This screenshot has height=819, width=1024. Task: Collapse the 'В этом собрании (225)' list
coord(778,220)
---
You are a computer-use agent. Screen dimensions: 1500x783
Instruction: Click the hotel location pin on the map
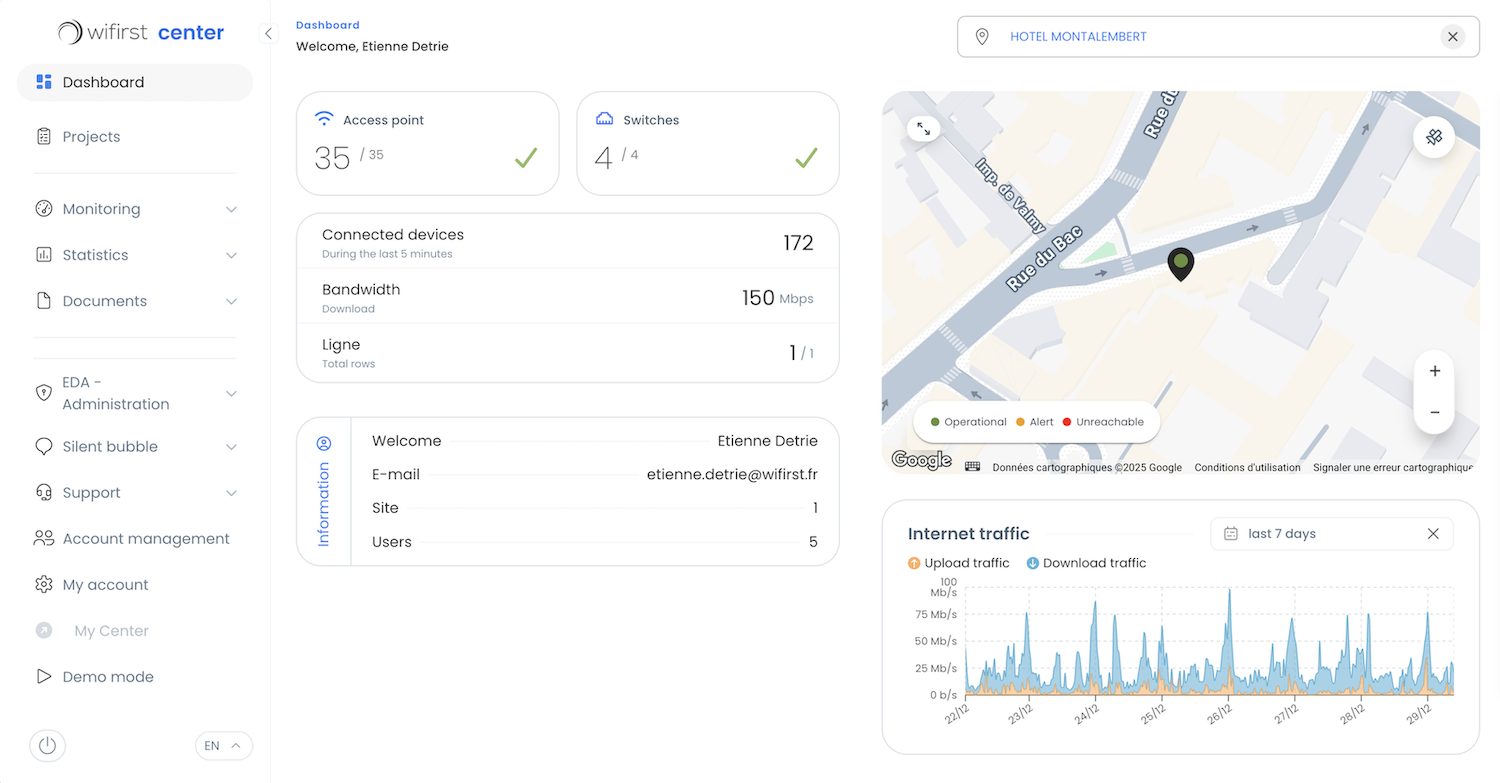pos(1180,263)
* * *
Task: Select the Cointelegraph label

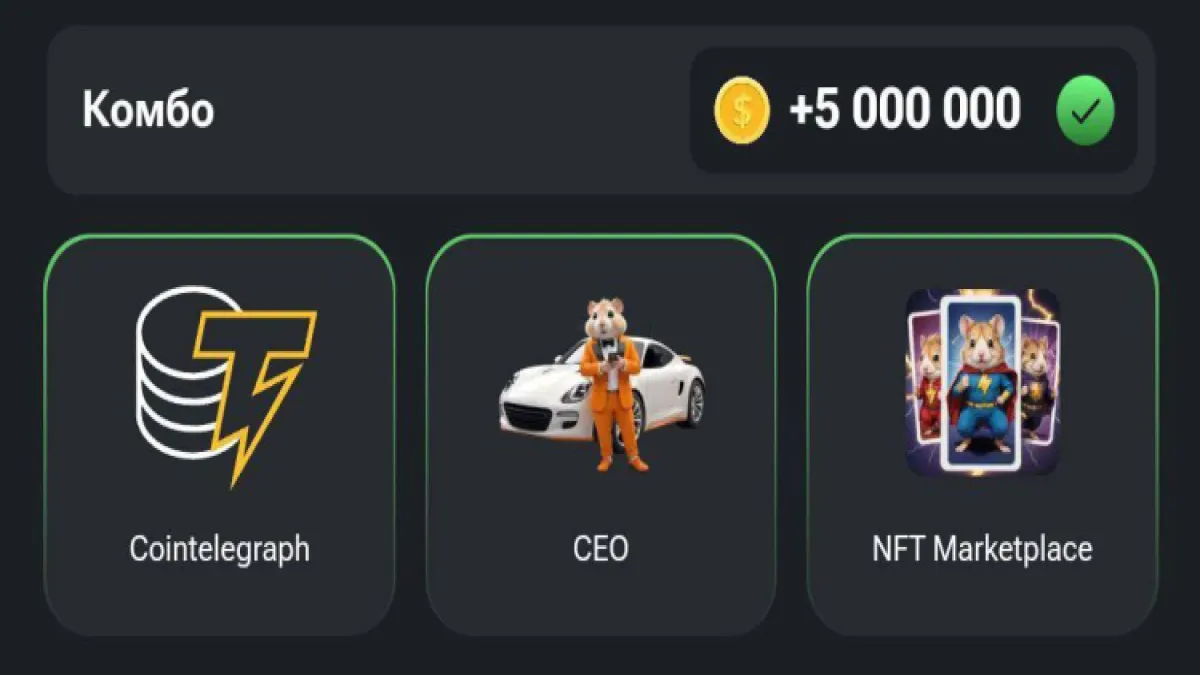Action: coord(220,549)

● **Short problem**
Retype everything from the line containing "This screenshot has" down to the line containing "coord(778,220)", both included, without any changes.

● **Output of the task**
This screenshot has height=819, width=1024. Task: Collapse the 'В этом собрании (225)' list
coord(778,220)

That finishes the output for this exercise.